Defence sources said if all goes well, the Inter Governmental Agreement (IGA) will be signed on September 23. Government sources said the cost, offsets and service details have been finalised and work is currently being done on the IGA.
A “working team” from France is already in town with their own translators are going through the contract, running into several thousand pages, with their Indian counterparts.
The sources said that once the IGA is firmed up, the document will go to the Cabinet Committee on Security for final clearance.
The French Defence Minister will be arriving on the evening of September 22 along with CEOs of companies involved in the Rafale project, sources involved in the deal said.
India has been able to save over Euro 590 million through tough price negotiations which began in January this year. Though the deal could have been firmed up earlier, issues like pricing and offsets took time as India wanted a better contract.
Following intervention by Prime Minister Narendra Modi late last year, France agreed for a 50 per cent offset clause. This means creating business worth at least three billion Euros for Indian companies, both big and small, and generating hundreds of jobs in India through offsets.
The delivery for the fighter aircraft is expected to begin in 2019, with an annual inflation capped at 3.5 per cent. The weapon systems, part of the deal, will also include the new-age beyond visual range missile ‘Meteor’, and Israeli helmet-mounted display.
Last month, a report submitted by the team negotiating the Rafale deal with France was cleared by the Defence Ministry.

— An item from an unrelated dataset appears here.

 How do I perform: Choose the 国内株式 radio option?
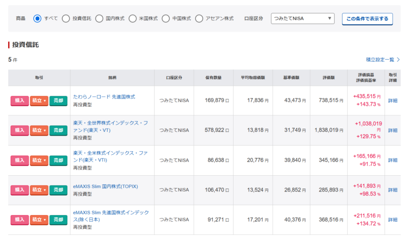pyautogui.click(x=99, y=18)
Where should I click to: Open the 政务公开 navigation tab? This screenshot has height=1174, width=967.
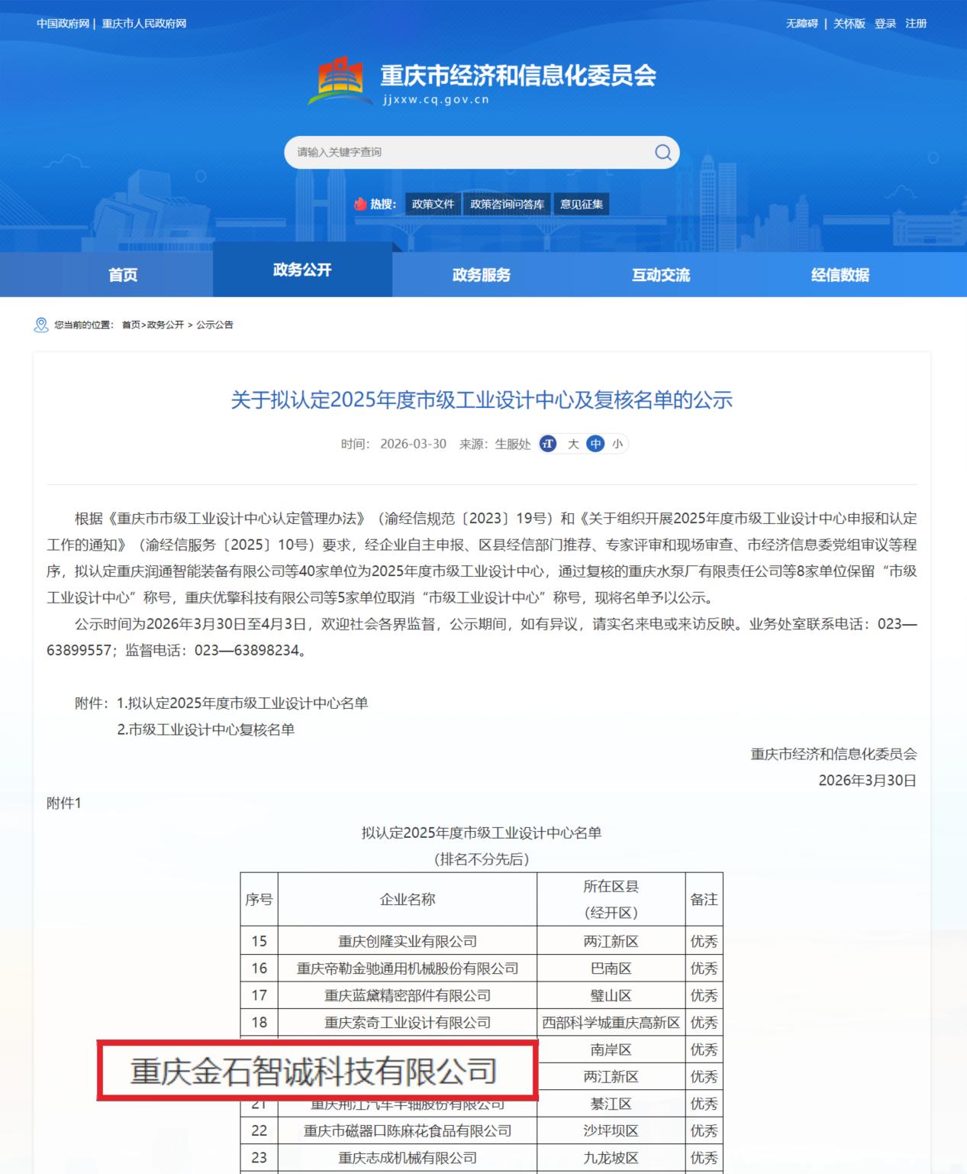[302, 270]
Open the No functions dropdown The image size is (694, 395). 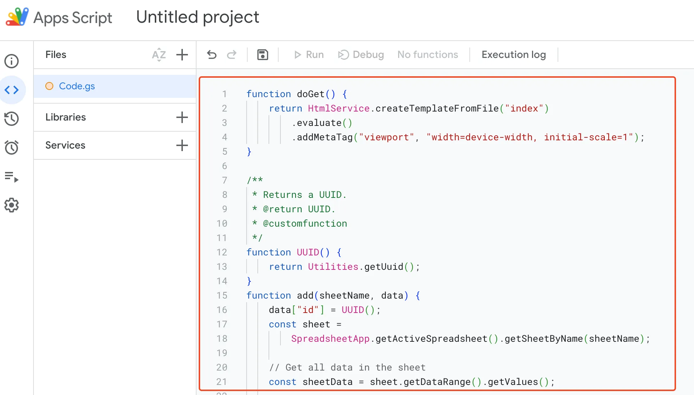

The file was then sent to the Prime Minister’s Office for review and clearance.
The work on the IGA started after that, sources said. During his visit to France in April last year, the Prime Minister had announced that India would purchase 36 Rafale jets in a government-to-government contract.
Soon after the announcement, the Defence Ministry had scrapped a separate process that was on to purchase 126 Rafale fighter planes, built by French defence giant Dassault Aviation.